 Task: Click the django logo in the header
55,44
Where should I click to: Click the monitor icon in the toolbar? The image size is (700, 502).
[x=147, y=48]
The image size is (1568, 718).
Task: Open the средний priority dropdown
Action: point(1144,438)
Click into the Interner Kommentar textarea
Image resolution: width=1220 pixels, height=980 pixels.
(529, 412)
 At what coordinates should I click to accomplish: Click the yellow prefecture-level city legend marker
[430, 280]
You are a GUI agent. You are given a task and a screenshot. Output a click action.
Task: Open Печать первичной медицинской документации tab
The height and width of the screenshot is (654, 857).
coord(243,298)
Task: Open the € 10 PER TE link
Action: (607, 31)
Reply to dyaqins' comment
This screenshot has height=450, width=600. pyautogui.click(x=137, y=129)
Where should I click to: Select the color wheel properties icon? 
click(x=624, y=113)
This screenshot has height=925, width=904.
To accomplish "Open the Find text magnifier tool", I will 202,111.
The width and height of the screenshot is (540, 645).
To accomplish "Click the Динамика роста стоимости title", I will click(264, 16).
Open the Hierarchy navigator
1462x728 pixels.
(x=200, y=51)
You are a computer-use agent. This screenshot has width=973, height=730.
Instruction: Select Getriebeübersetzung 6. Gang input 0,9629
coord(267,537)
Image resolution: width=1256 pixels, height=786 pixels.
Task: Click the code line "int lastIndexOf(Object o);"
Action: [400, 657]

::::::::::

** Exercise instructions **
Repeat the listing exactly.

** Written response **
 Task: Click the django logo in the header
55,44
Where should I click to: Click the monitor icon in the toolbar? The image size is (700, 502).
[x=147, y=48]
The image size is (1568, 718).
Task: Open the средний priority dropdown
Action: point(1144,438)
Click into the Interner Kommentar textarea
Image resolution: width=1220 pixels, height=980 pixels.
(529, 412)
 At what coordinates should I click to accomplish: Click the yellow prefecture-level city legend marker
[430, 280]
You are a GUI agent. You are given a task and a screenshot. Output a click action.
Task: Open Печать первичной медицинской документации tab
The height and width of the screenshot is (654, 857).
coord(243,298)
Task: Open the € 10 PER TE link
Action: (607, 31)
Reply to dyaqins' comment
This screenshot has height=450, width=600. pyautogui.click(x=137, y=129)
Where should I click to: Select the color wheel properties icon? 
click(x=624, y=113)
This screenshot has height=925, width=904.
To accomplish "Open the Find text magnifier tool", I will 202,111.
The width and height of the screenshot is (540, 645).
To accomplish "Click the Динамика роста стоимости title", I will click(264, 16).
Open the Hierarchy navigator
1462x728 pixels.
(x=200, y=51)
You are a computer-use agent. This screenshot has width=973, height=730.
Instruction: Select Getriebeübersetzung 6. Gang input 0,9629
coord(267,537)
Image resolution: width=1256 pixels, height=786 pixels.
Task: Click the code line "int lastIndexOf(Object o);"
Action: [400, 657]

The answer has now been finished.